### Task statement
Please keep pictures out and return the lines below exactly, from the one holding "Task: Select Guildford High School for Girls" through the last, both included.

### Source data
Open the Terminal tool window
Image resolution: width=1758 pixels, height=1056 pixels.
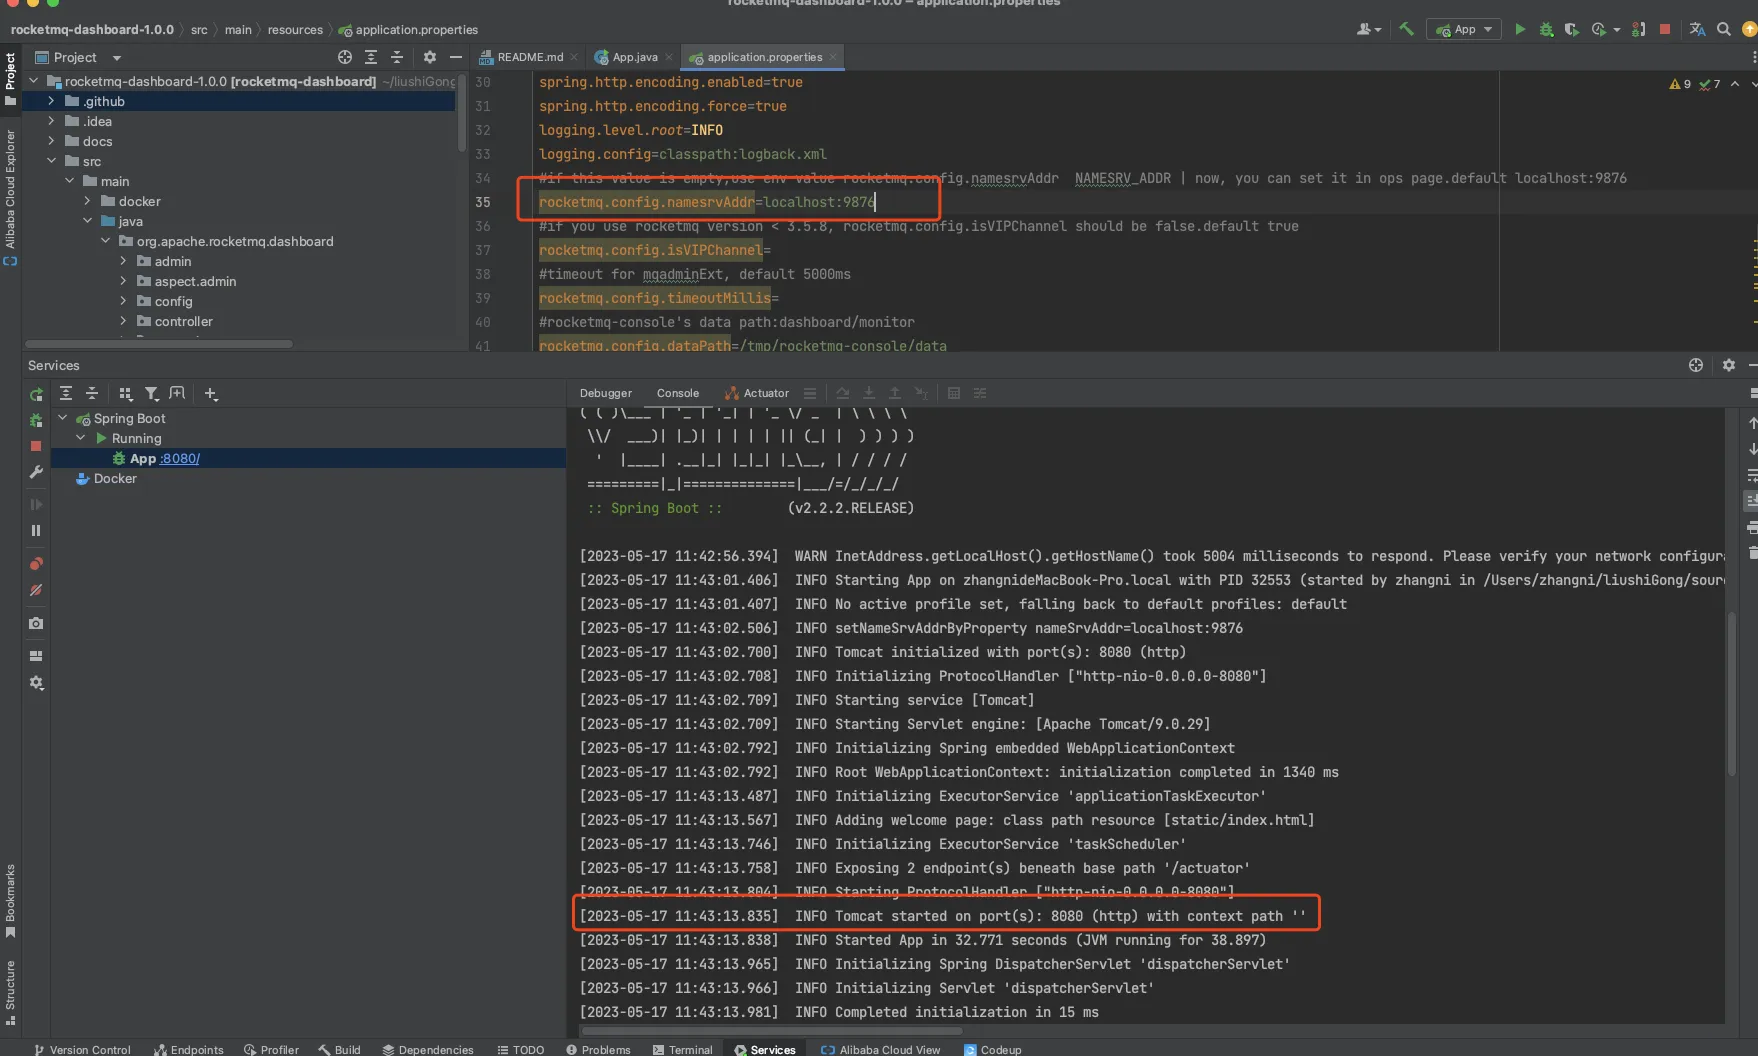[x=683, y=1049]
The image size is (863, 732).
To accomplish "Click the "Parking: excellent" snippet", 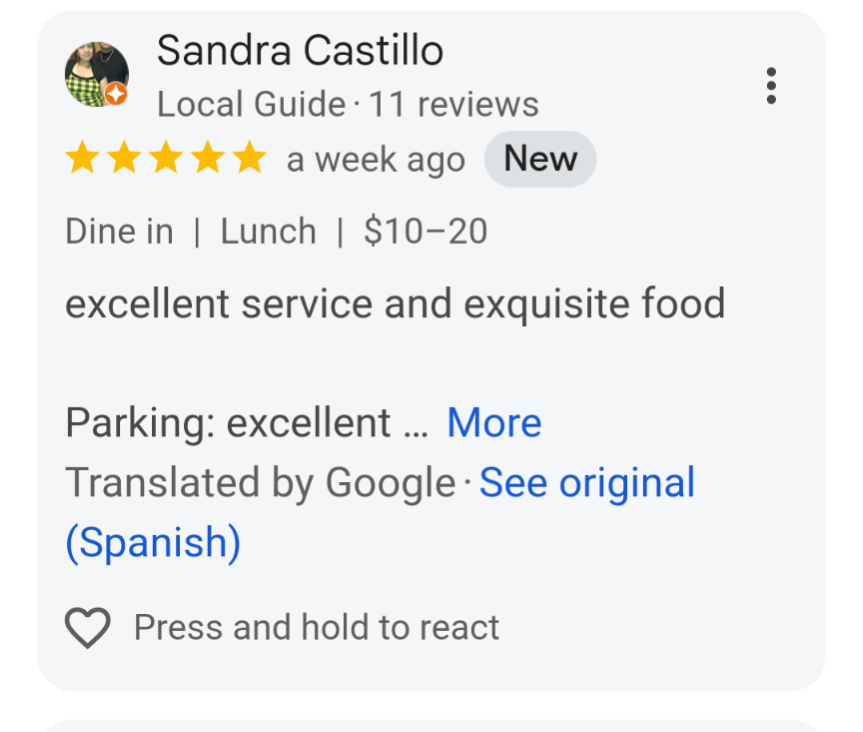I will [228, 423].
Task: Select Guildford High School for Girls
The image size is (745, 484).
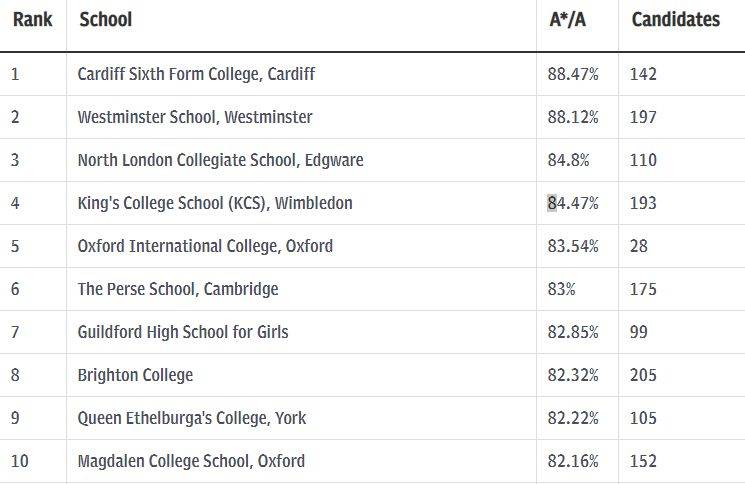Action: [x=183, y=332]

### Solution for this exercise
Task: Select Guildford High School for Girls
The image size is (745, 484).
Action: [x=183, y=332]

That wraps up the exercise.